Summand minimality and asymptotic convergence of generalized Zeckendorf decompositions

TL;DR

This paper investigates the properties of generalized Zeckendorf decompositions (gzd), proving conditions for summand minimality, developing an algorithm for conversion, and analyzing the asymptotic convergence of gzds.

Contribution

It establishes that gzd is summand minimal if and only if the signature sequence is weakly decreasing, and analyzes the convergence behavior of gzds for large indices.

Findings

gzd uses the fewest summands when the signature is weakly decreasing

An algorithm for converting any representation to gzd is developed and analyzed

gzds of certain linear combinations converge with three distinct behaviors

Abstract

Given a recurrence sequence $H$, with $H_n = c_1 H_{n-1} + \dots + c_t H_{n-t}$ where $c_i \in \mathbb{N}_0$ for all $i$ and $c_1, c_t \geq 1$, the generalized Zeckendorf decomposition (gzd) of $m \in \mathbb{N}_0$ is the unique representation of $m$ using $H$ composed of blocks lexicographically less than $\sigma = (c_1, \dots, c_t)$. We prove that the gzd of $m$ uses the fewest number of summands among all representations of $m$ using $H$, for all $m$, if and only if $\sigma$ is weakly decreasing.

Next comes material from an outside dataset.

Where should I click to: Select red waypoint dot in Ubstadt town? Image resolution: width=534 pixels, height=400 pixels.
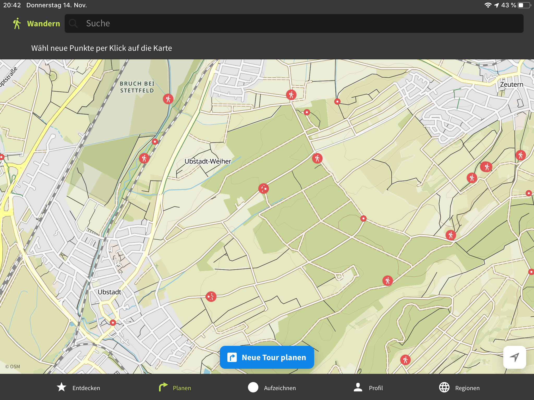point(113,323)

We develop an algorithm for moving from any representation of $m$ to the gzd, the analysis of which proves that $\sigma$ weakly decreasing implies summand minimality. We prove that the gzds of numbers of the form $v_0 H_n + \dots + v_\ell H_{n-\ell}$ converge in a suitable sense as $n \to \infty$, furthermore we classify three distinct behaviors for this convergence. We use this result, together with the irreducibility of certain families of polynomials, to exhibit a representation with fewer summands than the gzd if $\sigma$ is not weakly decreasing.